To tell this tale, Jordan brings a rack of clothes onstage, dons an oxygen cord, and bounds around very vigorously setting up the story with a bit of stage shtick moving chairs about the place to depict his move from Brisbane to Sydney as a teenager. No matter how much energy and sparkling emphasis he puts into this, it is a boring bit of narrative. Worse, the performer seems rigidly over-rehearsed. Writer/Director Julia Patey needs to cut him some slack.

 

He winds the clock back to his childhood, living in a manse with his strict minister father and his embarrassingly mushy mother. Oh, he was born in the NT and then lived in Toowoomba. Then he got the leukaemia and they moved to Brisbane for treatments. Then he wasn’t special and he moved to sleep on his friend’s kitchen floor in Sydney. Then he discovered preaching.

 

And, to prove the point, he preaches. And he preaches. He struts and gestures and jumps about waving his arms. He quotes gospel. He repeats and repeats phrases, as they do. And he shouts and shouts and shouts.

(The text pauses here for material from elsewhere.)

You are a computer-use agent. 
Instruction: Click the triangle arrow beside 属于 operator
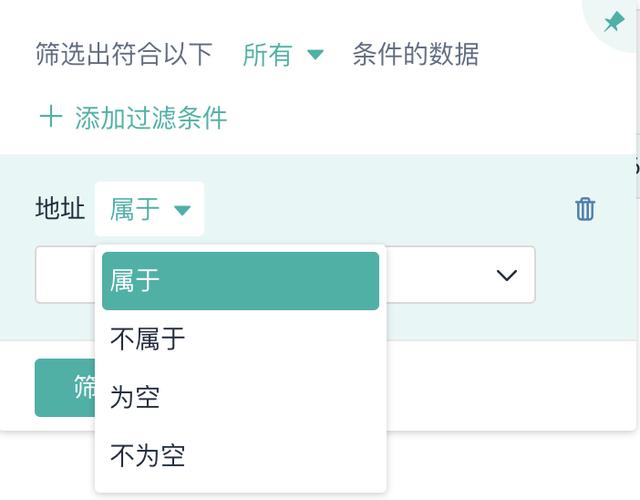(x=182, y=210)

When the end comes, it is a relief. One understands that, by default, he found truth himself. And he gave up the lie.

 

This production is too long and tedious in the delivery of this message. The message is indistinct. Is the man still God-fearing or did he realise that his own fake illness was not the only lie in the business?

The idea of the show is good, but it needs a very serious re-working. It bills itself as “dark new comedy”...“about the nature of religion”. It needs to become that.  And cut the preaching. 

 

Just because the theatre venue was once a church does not mean the audience has come to hear a revivalist sermon.

 

Samela Harris

 

NOTE:  Since writing this review, new information on the performance comes to hand indicating the show is not a personal account. This is not on the program notes. It muddies the water in a whole new way.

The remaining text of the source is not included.